## WHAT YOU ARE ASKED TO DO
Write out the records verbatim, starting with the line that contains "Expand the Publicações navigation menu" and continuing through the end of the records.

## STORED ROWS
....
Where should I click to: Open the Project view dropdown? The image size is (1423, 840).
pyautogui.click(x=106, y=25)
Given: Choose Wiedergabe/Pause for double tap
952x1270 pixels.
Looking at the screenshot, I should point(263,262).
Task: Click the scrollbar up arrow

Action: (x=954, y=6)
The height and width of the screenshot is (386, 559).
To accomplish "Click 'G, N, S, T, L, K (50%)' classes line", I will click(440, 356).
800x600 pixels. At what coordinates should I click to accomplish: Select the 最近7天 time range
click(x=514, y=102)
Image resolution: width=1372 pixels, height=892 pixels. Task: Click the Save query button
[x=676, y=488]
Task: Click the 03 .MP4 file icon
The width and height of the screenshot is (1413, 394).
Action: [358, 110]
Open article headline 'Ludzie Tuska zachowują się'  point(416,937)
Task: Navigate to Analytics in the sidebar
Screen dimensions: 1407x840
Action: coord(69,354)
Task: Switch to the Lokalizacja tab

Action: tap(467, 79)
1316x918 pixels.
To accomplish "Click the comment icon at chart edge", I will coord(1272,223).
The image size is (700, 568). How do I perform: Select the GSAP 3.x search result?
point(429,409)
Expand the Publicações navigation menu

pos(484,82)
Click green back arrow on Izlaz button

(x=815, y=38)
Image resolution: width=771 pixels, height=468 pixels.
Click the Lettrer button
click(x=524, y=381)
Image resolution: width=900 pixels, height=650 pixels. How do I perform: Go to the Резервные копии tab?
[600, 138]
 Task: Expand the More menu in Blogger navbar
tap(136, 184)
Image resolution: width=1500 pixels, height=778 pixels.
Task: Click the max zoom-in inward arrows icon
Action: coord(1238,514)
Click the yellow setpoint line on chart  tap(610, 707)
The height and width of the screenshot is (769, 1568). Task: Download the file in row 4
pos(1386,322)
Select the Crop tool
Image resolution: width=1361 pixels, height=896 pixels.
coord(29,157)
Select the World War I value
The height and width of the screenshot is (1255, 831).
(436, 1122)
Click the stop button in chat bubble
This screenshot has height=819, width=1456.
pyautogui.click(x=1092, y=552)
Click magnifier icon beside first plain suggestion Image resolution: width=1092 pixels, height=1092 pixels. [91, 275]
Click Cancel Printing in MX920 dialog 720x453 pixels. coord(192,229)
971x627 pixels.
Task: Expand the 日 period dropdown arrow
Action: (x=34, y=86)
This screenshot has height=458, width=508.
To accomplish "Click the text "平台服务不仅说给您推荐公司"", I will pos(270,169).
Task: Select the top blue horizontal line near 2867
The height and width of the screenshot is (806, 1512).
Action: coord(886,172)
....
## SOLUTION TO THIS TASK
Expand the Publicações navigation menu

pos(484,82)
Click green back arrow on Izlaz button

(x=815, y=38)
Image resolution: width=771 pixels, height=468 pixels.
Click the Lettrer button
click(x=524, y=381)
Image resolution: width=900 pixels, height=650 pixels. How do I perform: Go to the Резервные копии tab?
[600, 138]
 Task: Expand the More menu in Blogger navbar
tap(136, 184)
Image resolution: width=1500 pixels, height=778 pixels.
Task: Click the max zoom-in inward arrows icon
Action: coord(1238,514)
Click the yellow setpoint line on chart  tap(610, 707)
The height and width of the screenshot is (769, 1568). Task: Download the file in row 4
pos(1386,322)
Select the Crop tool
Image resolution: width=1361 pixels, height=896 pixels.
coord(29,157)
Select the World War I value
The height and width of the screenshot is (1255, 831).
(436, 1122)
Click the stop button in chat bubble
This screenshot has height=819, width=1456.
pyautogui.click(x=1092, y=552)
Click magnifier icon beside first plain suggestion Image resolution: width=1092 pixels, height=1092 pixels. [91, 275]
Click Cancel Printing in MX920 dialog 720x453 pixels. coord(192,229)
971x627 pixels.
Task: Expand the 日 period dropdown arrow
Action: (x=34, y=86)
This screenshot has height=458, width=508.
To accomplish "Click the text "平台服务不仅说给您推荐公司"", I will pos(270,169).
Task: Select the top blue horizontal line near 2867
The height and width of the screenshot is (806, 1512).
Action: coord(886,172)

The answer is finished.